▶ _REQUIREMENT_
Return the data below in full. Keep each character unchanged.

Stored data entries:
========================================
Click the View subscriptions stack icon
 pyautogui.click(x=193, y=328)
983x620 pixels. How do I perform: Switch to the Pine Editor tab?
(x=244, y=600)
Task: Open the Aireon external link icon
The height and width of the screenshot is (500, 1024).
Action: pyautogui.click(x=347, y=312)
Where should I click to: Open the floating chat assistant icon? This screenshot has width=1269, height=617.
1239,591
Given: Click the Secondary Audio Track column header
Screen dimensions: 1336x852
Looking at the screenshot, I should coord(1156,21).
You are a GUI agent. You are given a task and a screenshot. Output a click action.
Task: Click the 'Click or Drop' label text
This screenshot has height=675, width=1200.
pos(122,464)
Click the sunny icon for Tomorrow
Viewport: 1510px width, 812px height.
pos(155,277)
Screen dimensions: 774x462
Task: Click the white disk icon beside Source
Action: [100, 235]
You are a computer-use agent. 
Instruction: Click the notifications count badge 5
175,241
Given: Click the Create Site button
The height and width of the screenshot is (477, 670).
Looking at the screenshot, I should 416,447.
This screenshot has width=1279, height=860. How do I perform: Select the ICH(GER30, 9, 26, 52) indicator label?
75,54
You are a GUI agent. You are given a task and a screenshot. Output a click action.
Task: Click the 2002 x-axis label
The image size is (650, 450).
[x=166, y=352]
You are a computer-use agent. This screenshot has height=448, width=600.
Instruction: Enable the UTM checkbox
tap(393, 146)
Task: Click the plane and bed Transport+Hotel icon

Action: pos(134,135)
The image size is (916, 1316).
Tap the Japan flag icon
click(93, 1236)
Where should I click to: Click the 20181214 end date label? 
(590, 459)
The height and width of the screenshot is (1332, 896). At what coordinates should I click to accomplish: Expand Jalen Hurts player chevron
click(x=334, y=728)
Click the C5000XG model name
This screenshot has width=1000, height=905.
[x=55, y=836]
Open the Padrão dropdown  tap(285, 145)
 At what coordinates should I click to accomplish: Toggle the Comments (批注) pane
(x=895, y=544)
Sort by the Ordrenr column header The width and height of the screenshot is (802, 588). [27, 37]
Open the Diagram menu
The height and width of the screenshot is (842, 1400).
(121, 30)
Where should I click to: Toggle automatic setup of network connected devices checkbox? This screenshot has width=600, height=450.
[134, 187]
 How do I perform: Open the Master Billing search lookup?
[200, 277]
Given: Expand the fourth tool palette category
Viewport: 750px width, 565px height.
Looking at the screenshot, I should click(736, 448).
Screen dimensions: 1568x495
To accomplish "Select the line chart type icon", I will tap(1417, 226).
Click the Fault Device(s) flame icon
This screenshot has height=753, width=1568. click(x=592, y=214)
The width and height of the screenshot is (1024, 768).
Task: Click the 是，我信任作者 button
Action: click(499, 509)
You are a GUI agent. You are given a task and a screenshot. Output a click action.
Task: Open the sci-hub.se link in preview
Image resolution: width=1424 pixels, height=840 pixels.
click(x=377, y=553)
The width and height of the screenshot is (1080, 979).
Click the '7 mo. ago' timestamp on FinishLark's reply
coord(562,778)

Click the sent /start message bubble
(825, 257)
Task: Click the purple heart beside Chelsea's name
========================================
▶ _ANSWER TO THE EXERCISE_
Click the View subscriptions stack icon
 pyautogui.click(x=193, y=328)
983x620 pixels. How do I perform: Switch to the Pine Editor tab?
(x=244, y=600)
Task: Open the Aireon external link icon
The height and width of the screenshot is (500, 1024).
Action: pyautogui.click(x=347, y=312)
Where should I click to: Open the floating chat assistant icon? This screenshot has width=1269, height=617.
1239,591
Given: Click the Secondary Audio Track column header
Screen dimensions: 1336x852
Looking at the screenshot, I should coord(1156,21).
You are a GUI agent. You are given a task and a screenshot. Output a click action.
Task: Click the 'Click or Drop' label text
This screenshot has height=675, width=1200.
pos(122,464)
Click the sunny icon for Tomorrow
Viewport: 1510px width, 812px height.
pos(155,277)
Screen dimensions: 774x462
Task: Click the white disk icon beside Source
Action: [100, 235]
You are a computer-use agent. 
Instruction: Click the notifications count badge 5
175,241
Given: Click the Create Site button
The height and width of the screenshot is (477, 670).
Looking at the screenshot, I should 416,447.
This screenshot has width=1279, height=860. How do I perform: Select the ICH(GER30, 9, 26, 52) indicator label?
75,54
You are a GUI agent. You are given a task and a screenshot. Output a click action.
Task: Click the 2002 x-axis label
The image size is (650, 450).
[x=166, y=352]
You are a computer-use agent. This screenshot has height=448, width=600.
Instruction: Enable the UTM checkbox
tap(393, 146)
Task: Click the plane and bed Transport+Hotel icon

Action: pos(134,135)
The image size is (916, 1316).
Tap the Japan flag icon
click(93, 1236)
Where should I click to: Click the 20181214 end date label? 
(590, 459)
The height and width of the screenshot is (1332, 896). At what coordinates should I click to accomplish: Expand Jalen Hurts player chevron
click(x=334, y=728)
Click the C5000XG model name
This screenshot has width=1000, height=905.
[x=55, y=836]
Open the Padrão dropdown  tap(285, 145)
 At what coordinates should I click to accomplish: Toggle the Comments (批注) pane
(x=895, y=544)
Sort by the Ordrenr column header The width and height of the screenshot is (802, 588). [27, 37]
Open the Diagram menu
The height and width of the screenshot is (842, 1400).
(121, 30)
Where should I click to: Toggle automatic setup of network connected devices checkbox? This screenshot has width=600, height=450.
[134, 187]
 How do I perform: Open the Master Billing search lookup?
[200, 277]
Given: Expand the fourth tool palette category
Viewport: 750px width, 565px height.
Looking at the screenshot, I should click(736, 448).
Screen dimensions: 1568x495
To accomplish "Select the line chart type icon", I will tap(1417, 226).
Click the Fault Device(s) flame icon
This screenshot has height=753, width=1568. click(x=592, y=214)
The width and height of the screenshot is (1024, 768).
Task: Click the 是，我信任作者 button
Action: click(499, 509)
You are a GUI agent. You are given a task and a screenshot. Output a click action.
Task: Open the sci-hub.se link in preview
Image resolution: width=1424 pixels, height=840 pixels.
click(x=377, y=553)
The width and height of the screenshot is (1080, 979).
Click the '7 mo. ago' timestamp on FinishLark's reply
coord(562,778)

Click the sent /start message bubble
(825, 257)
Task: Click the purple heart beside Chelsea's name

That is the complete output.